----- Original Message -----
> Perhaps we should think wide not tall. As the pontiac commercial says,
wider
> is
> better. Build a distributed database. Increasing height of a box does
not
> scale.
> Amdahl proved it.
>
> Perhaps someone can help with some links, it have seen references to it
on
> ha-linux groups.
That's something that I've dreamed about for some time. My rack of
load-balanced web servers scales efficiently, easily, and cheaply. I
need double the capacity? I buy more machines, and plug them in. If
there were a way of replicating PG data from one master to many slaves in
near-real-time, I could have a rack full of load-balanced database servers
right next to it - cheap, easy, and effective.
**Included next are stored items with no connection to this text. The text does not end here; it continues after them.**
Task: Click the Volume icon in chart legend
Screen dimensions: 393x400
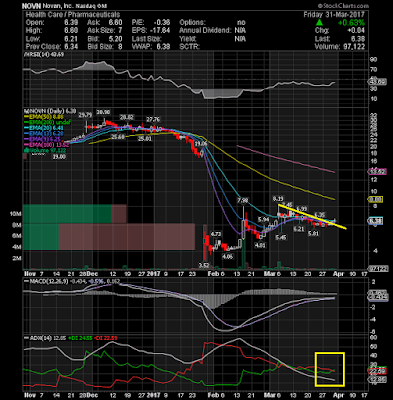Action: (x=25, y=151)
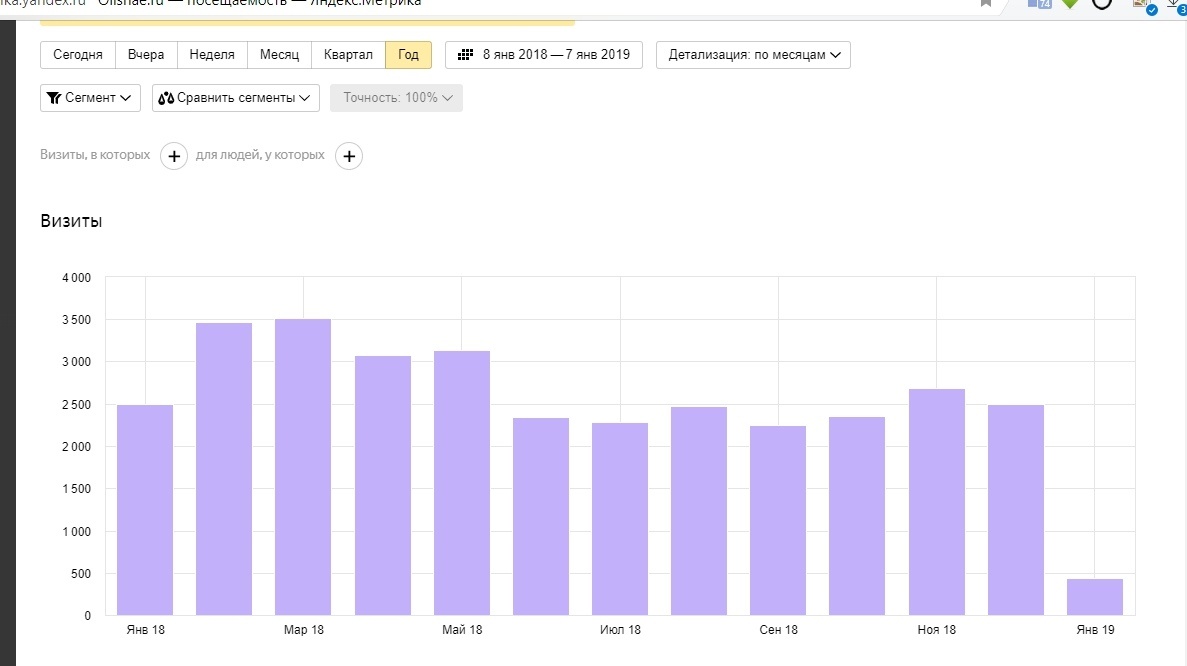The height and width of the screenshot is (666, 1187).
Task: Click the funnel icon on Сегмент button
Action: [x=54, y=98]
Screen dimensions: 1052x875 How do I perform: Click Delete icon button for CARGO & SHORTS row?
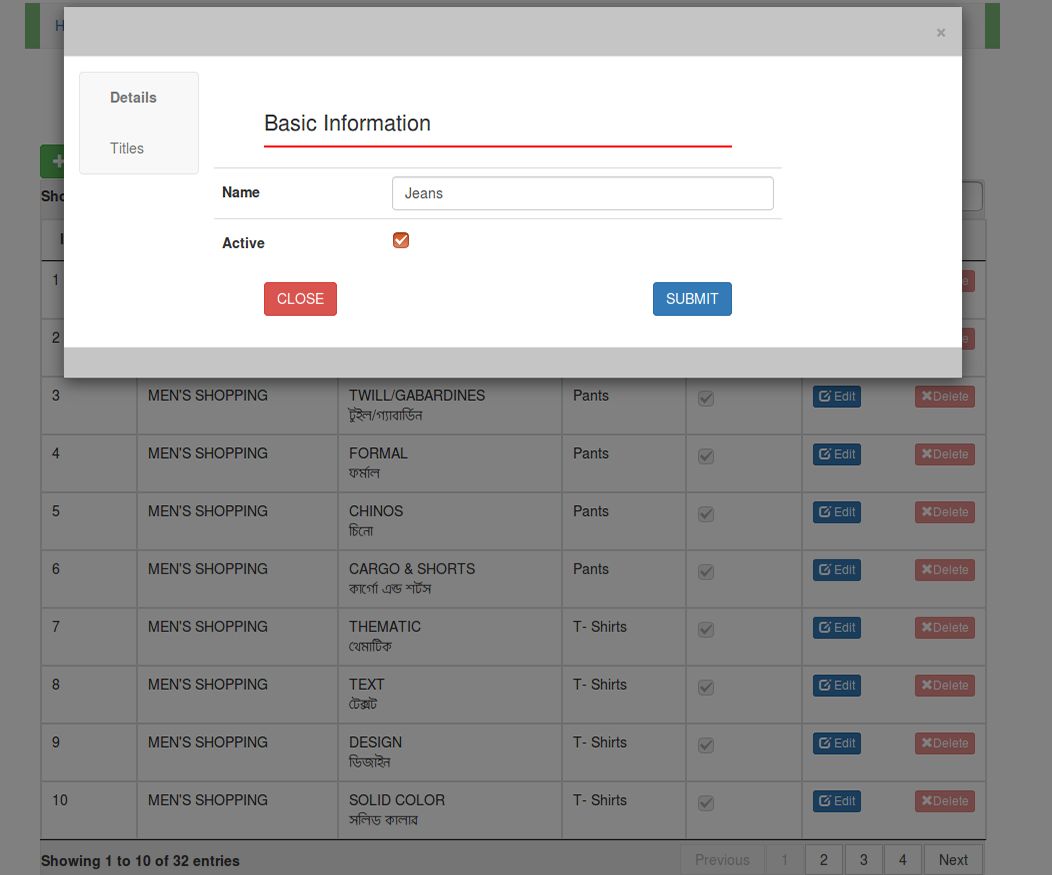[944, 570]
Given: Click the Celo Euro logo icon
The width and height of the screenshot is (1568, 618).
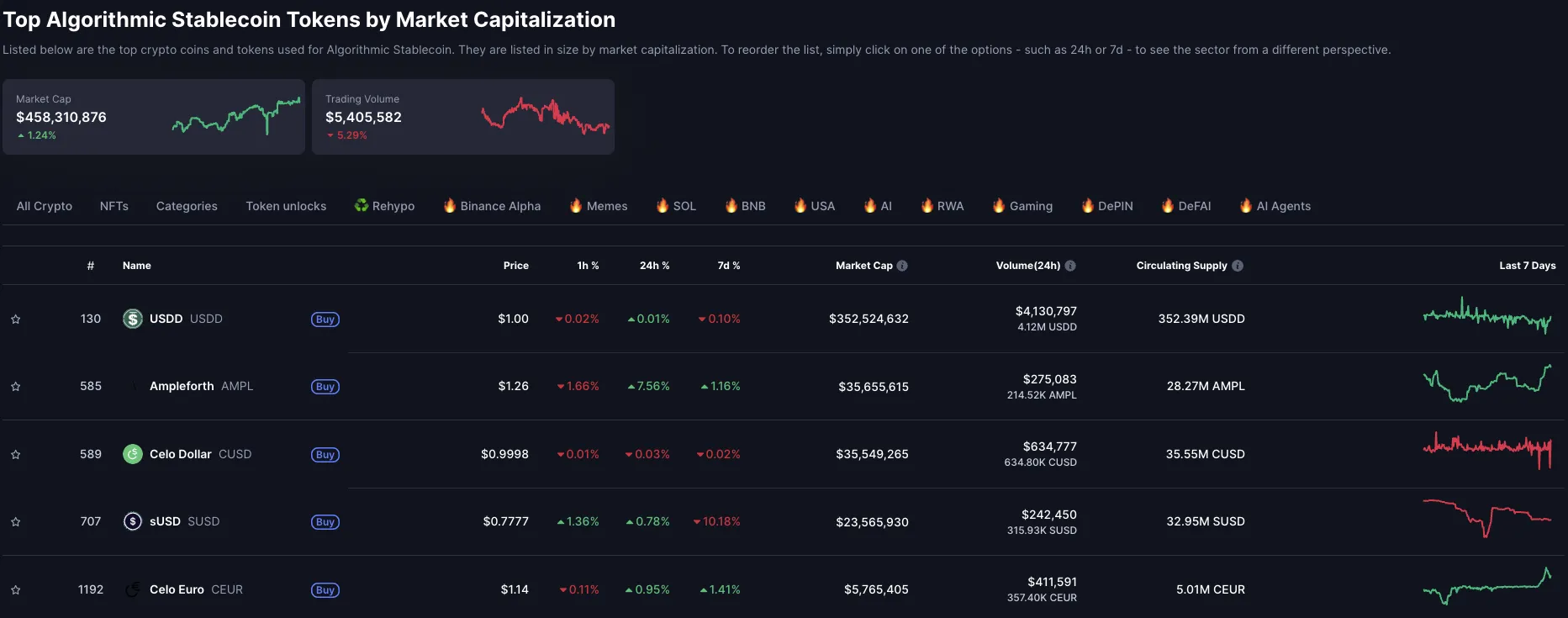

Even though I've kept my mouth shut, I've wondered why more effort isn't
devoted to that. There are a LOT of companies out there that fork money
over hand-over-fist trying to buy a single machine that can handle all of
their database usage, and as the size of the machine increases, the cost
per transaction seems to increase exponentially. Sure, a million dollars
would get you an entry-level Starfire, with 16 processors, upgradeably to
64, with a couple of gigabytes/second throughput, or for a lot less money,
you could buy a number of smaller systems that, through copious amounts of
RAM, CPU cycles, and combined bandwidth, could spin circles around the
Starfire.
Don't get the impression that I'm bad-mouthing the developpers - I'm
sure that they're taking care of priorities as best they can.